Founder and publisher Seth Fein said the outlet intentionally avoids positioning itself as a traditional news organization.

Founder and publisher Seth Fein said the outlet intentionally avoids positioning itself as a traditional news organization.
Instead, the publication focuses on documenting and highlighting the character of the community.
“We’re a culture magazine, we are not a newspaper, we don’t pretend to be one,” Fein said. “We’re here to help tell the story of Champaign-Urbana.”
All of the publication’s writers contribute on a freelance basis, Fein said, and while the site occasionally publishes pieces on civic issues, it does not regularly produce hard news coverage.
Fein said that is largely because contributors who typically write about arts and culture often prefer not to have their byline attached to harder news reporting.
“We don’t do a lot of hard news because most people [who regularly write for Smile Politely] don’t want their by-line attached to it,” Fein said. “We’d love to do more hard news, but we’ve got to find a writer.”

Laura Weisskopf Bleill, journalist and founder of Chambanamoms.com, said the decline in traditional newsroom staffing has reshaped how local information circulates.

“Really what’s happened over the years is the number of people doing local journalism — actual journalists — has decreased precipitously because there’s just not the money there to keep all of these people employed,” Bleill said. “That’s across the board, whether you’re talking radio, TV, and of course newspaper.”
Despite those pressures, she said the Champaign-Urbana area still maintains a relatively strong local information ecosystem compared with similarly sized communities.
“I would say that our community is, frankly, lucky that we still have as much that we do considering that certainly in other geographies and other markets that may be the same size as ours that have lost even more,” she said.
Chambanamoms.com focuses primarily on sharing practical information for families and residents, including community events, local resources and lifestyle guidance.
“We’re telling people information that they need and they want to live their best lives in Champaign-Urbana,” Bleill said.
While the platform is not structured as a traditional newsroom, Bleill said its reporting practices are still grounded in core journalistic principles.
“The pillars of journalism are how we built Chambanamoms,” she said, adding that the site prioritizes well-researched information without publishing rumors.
At the same time, she said independent platforms like Chambanamoms.com and Smile Politely cannot fully replace traditional civic reporting.
“It’s incredibly capital intensive to have enough trained journalists and reporters to do justice to all the stories that need to be told in our community,” Bleill said. “I don’t know that we’re able to fill those gaps.”
Instead, Bleill said her publication focuses on delivering the kinds of timely information many residents actively seek in their daily lives.
“The reality is that people want to know what’s going to make my life better today,” she said. “That’s really what we are catering to.”

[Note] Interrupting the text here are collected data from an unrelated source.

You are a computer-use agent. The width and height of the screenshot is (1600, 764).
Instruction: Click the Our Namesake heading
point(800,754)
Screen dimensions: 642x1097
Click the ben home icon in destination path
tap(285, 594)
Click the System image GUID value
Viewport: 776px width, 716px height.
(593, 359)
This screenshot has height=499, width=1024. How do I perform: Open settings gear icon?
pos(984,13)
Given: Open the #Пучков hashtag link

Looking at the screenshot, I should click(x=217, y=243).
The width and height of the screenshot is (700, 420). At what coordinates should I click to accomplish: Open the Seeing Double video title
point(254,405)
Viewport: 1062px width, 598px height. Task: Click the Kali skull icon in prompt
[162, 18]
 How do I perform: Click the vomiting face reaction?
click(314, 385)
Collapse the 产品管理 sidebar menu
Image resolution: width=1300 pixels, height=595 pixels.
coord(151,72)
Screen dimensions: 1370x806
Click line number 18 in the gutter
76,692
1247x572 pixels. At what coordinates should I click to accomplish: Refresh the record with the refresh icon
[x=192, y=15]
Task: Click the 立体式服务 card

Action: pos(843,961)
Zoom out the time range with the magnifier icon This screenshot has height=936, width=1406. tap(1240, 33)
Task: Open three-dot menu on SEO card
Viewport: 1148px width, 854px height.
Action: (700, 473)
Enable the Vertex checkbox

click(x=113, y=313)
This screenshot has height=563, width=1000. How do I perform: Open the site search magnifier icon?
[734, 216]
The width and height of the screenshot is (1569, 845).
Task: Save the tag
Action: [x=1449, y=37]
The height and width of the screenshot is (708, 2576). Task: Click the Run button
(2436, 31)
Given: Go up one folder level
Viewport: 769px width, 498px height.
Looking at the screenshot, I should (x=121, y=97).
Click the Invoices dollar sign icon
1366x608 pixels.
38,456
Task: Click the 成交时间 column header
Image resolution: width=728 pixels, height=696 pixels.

Another independent publication, the Public i, takes a different approach, focusing less on service-oriented content and more on documenting local activism and political organizing.
Editor and writer Alen Romero described the publication as closely tied to the Urbana-Champaign Independent Media Center, where it operates as part of a broader network of grassroots efforts.
The Public i is produced entirely by volunteers and funded through donations, with a free print edition distributed across the community.
“It gives space for people on the left to also have a platform,” Romero said, explaining that many contributors are directly involved in the issues they write about.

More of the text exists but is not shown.